** Data follows **
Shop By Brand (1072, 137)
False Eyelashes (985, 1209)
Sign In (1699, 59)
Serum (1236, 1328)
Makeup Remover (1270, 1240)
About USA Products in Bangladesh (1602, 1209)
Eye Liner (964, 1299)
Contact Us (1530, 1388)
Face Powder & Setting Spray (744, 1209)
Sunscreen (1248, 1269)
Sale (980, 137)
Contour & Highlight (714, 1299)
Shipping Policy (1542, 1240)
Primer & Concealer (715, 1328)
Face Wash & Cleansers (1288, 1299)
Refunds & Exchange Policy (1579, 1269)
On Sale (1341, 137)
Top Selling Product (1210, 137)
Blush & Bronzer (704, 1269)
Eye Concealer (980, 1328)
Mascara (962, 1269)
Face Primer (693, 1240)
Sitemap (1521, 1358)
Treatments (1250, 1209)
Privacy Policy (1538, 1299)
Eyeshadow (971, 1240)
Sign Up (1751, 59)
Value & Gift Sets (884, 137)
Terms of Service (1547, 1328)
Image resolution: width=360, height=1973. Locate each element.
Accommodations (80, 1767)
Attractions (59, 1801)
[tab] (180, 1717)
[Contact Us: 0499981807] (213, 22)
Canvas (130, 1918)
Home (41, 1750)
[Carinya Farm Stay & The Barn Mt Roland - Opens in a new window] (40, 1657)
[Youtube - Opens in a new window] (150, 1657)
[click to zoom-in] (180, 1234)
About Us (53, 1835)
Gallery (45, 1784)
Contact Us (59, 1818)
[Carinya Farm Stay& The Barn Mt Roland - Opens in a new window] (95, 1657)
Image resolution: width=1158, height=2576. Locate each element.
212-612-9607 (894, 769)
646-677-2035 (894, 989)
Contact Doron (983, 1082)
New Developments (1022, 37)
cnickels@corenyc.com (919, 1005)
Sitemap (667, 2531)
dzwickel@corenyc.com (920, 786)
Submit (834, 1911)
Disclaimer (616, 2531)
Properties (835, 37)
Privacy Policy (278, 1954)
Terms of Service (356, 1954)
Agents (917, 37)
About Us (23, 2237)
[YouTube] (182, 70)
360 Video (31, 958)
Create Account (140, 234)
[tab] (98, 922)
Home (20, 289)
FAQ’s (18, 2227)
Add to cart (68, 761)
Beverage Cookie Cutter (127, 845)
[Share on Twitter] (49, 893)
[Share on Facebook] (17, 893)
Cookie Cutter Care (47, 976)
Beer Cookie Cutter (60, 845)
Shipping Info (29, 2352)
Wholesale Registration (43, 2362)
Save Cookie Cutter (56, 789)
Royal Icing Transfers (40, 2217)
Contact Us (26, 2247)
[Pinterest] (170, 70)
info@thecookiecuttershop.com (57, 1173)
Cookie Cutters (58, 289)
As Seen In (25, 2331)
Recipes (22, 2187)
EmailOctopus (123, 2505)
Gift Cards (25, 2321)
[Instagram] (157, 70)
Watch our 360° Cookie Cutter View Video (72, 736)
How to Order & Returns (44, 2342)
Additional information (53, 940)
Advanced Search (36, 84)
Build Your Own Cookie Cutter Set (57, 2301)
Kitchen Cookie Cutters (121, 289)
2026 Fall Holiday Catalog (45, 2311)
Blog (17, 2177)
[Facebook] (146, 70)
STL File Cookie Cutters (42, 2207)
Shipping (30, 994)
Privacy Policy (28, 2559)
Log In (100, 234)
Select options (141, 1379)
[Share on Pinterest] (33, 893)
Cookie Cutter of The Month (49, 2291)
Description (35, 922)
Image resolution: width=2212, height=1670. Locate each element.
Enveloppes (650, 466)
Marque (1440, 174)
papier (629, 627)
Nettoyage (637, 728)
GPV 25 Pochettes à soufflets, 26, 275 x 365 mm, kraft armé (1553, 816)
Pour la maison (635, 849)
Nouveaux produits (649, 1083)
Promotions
** End of Data **
*What you need to do:* Show the lines above with "width".

*Solution for this exercise:*
Image resolution: width=360, height=1973. Locate each element.
Image resolution: width=1158, height=2576. Locate each element.
Image resolution: width=2212, height=1670. Locate each element.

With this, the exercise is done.